16572 pantsd [/private/tmp/4718b6d146634a66fe9c5e906d76e501] PANTS_BIN_NAME=./pants PANTS_DAEMON_ENTRYPOINT=pants.pantsd.pants_daemon:launch_new_pantsd_instance PYTHONPATH=/Users/huon/.cache/pants/setup/bootstrap-Darwin-arm64/pants.WxzanY/install/bin:/Users/huon/.pyenv/versions/3.9.10/lib/python39.zip:/Users/huon/.pyenv/versions/3.9.10/lib/python3.9:/Users/huon/.pyenv/versions/3.9.10/lib/python3.9/lib-dynload:/Users/huon/.cache/pants/setup/bootstrap-Darwin-arm64/2.14.0rc0_py39/lib/python3.9/site-packages ptr_munge= main_stack=
17420 /Users/huon/.cache/pants/named_caches/pex_root/venvs/s/ee77ea11/venv/bin/python3.9 -E -s -c from multiprocessing.resource_tracker import main;main(14)
17423 /Users/huon/.cache/pants/named_caches/pex_root/venvs/s/ee77ea11/venv/bin/python3.9 -E -s -c from multiprocessing.spawn import spawn_main; spawn_main(tracker_fd=18, pipe_handle=38) --multiprocessing-fork
17424 /Users/huon/.cache/pants/named_caches/pex_root/venvs/s/ee77ea11/venv/bin/python3.9 -E -s -c from multiprocessing.resource_tracker import main;main(14)
17425 /Users/huon/.cache/pants/named_caches/pex_root/venvs/s/ee77ea11/venv/bin/python3.9 -E -s -c from multiprocessing.spawn import spawn_main; spawn_main(tracker_fd=18, pipe_handle=43) --multiprocessing-fork
17426 /Users/huon/.cache/pants/named_caches/pex_root/venvs/s/ee77ea11/venv/bin/python3.9 -E -s -c from multiprocessing.spawn import spawn_main; spawn_main(tracker_fd=18, pipe_handle=48) --multiprocessing-fork
17427 /Users/huon/.cache/pants/named_caches/pex_root/venvs/s/ee77ea11/venv/bin/python3.9 -E -s -c from multiprocessing.spawn import spawn_main; spawn_main(tracker_fd=18, pipe_handle=53) --multiprocessing-fork
17428 /Users/huon/.cache/pants/named_caches/pex_root/venvs/s/ee77ea11/venv/bin/python3.9 -E -s -c from multiprocessing.spawn import spawn_main; spawn_main(tracker_fd=18, pipe_handle=38) --multiprocessing-fork
17429 /Users/huon/.cache/pants/named_caches/pex_root/venvs/s/ee77ea11/venv/bin/python3.9 -E -s -c from multiprocessing.spawn import spawn_main; spawn_main(tracker_fd=18, pipe_handle=43) --multiprocessing-fork

Note how the 3 separate lists of processes (starting with 16572 pantsd ...) change:

  1. before running anything: it's just pantsd
  2. directly after the ./pants fmt :: with retry: there's a bunch of extra processes associated with a named cache
  3. 5 seconds later: they're still there

If the touch files/f000.py is commented out, all of the process lists are the same as the first (just pantsd).

Pants version 2.14.0rc0

OS macOS

Additional info

Thanks for pants!

stuhood commented 2 years ago

Mm... sorry for the trouble.

This is because our local process sandbox doesn't use graceful shutdown for processes, and instead kills them immediately with SIGKILL.
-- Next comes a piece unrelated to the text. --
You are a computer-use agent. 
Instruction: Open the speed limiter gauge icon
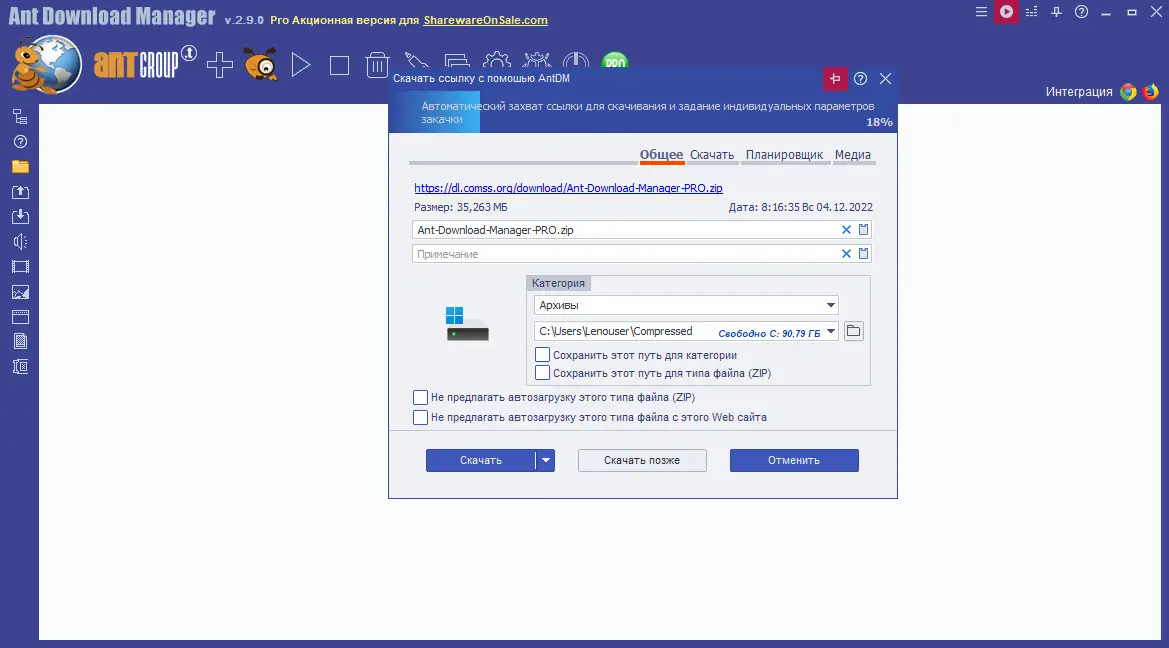coord(577,62)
We do actually have an implementation of graceful shutdown: https://github.com/pantsbuild/pants/blob/db07a12dd55dd5d9bda5518ac91961720582f7c6/src/rust/engine/process_execution/src/children.rs#L12-L22 ... but it is only used for interactive processes currently.

Eric-Arellano commented 2 years ago

So it sounds like we should use that code with local process sandbox cleanup, too?
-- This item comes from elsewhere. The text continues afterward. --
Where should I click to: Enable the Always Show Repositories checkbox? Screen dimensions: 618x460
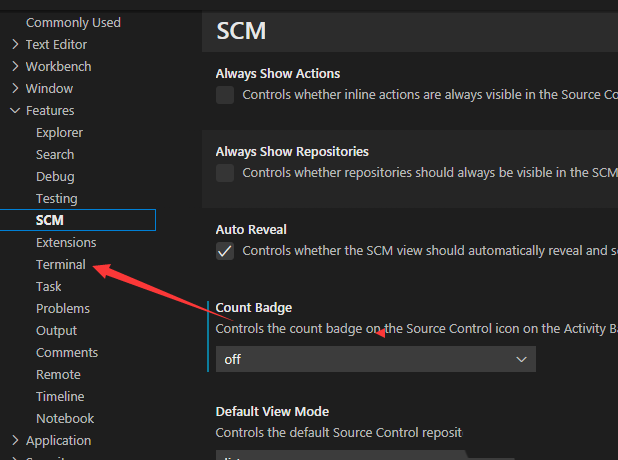(x=225, y=173)
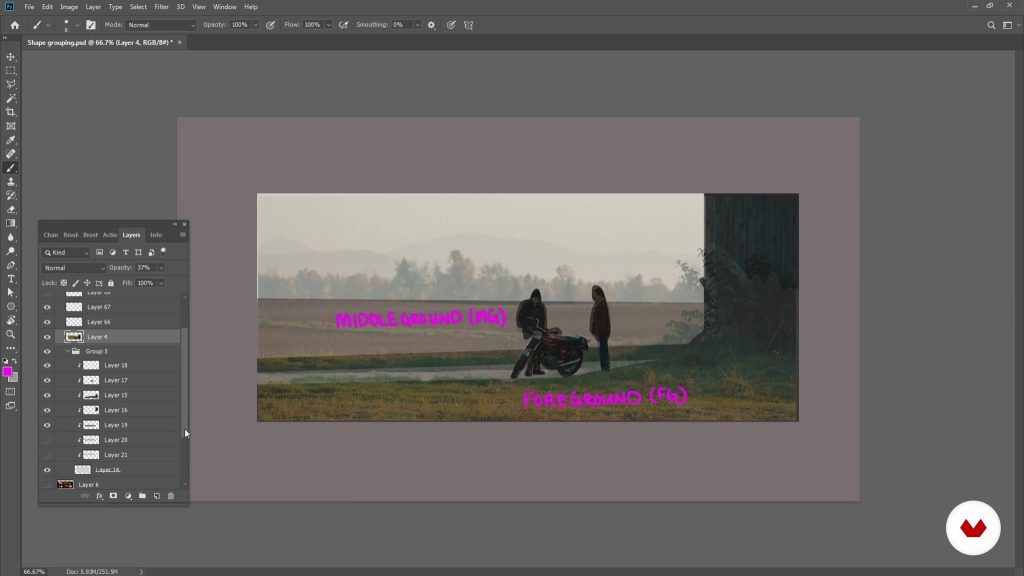Viewport: 1024px width, 576px height.
Task: Toggle visibility of Group 5
Action: coord(47,352)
stuhood commented 2 years ago

So it sounds like we should use that code with local process sandbox cleanup, too?

Yea.

mbmccoy commented 11 months ago

I've got another use case for graceful shutdown of test targets in particular. I stand up database fixtures using docker containers during test runs (using pytest). Under normal circumstances, these are cleaned up when the tests exit, but when the tests restart due to file system changes, it can leave lingering docker containers running.

Pytest naturally handles SIGINT and runs fixture cleanup by default, so sending SIGINT should resolve my issue with out any additional code changes.

An additional useful feature request would allow adjustable time between the SIGINT and SIGKILL signals. Docker containers can take a while to tear down, so configuring the timeout in the BUILD files may be necessary to make this really work for my use case.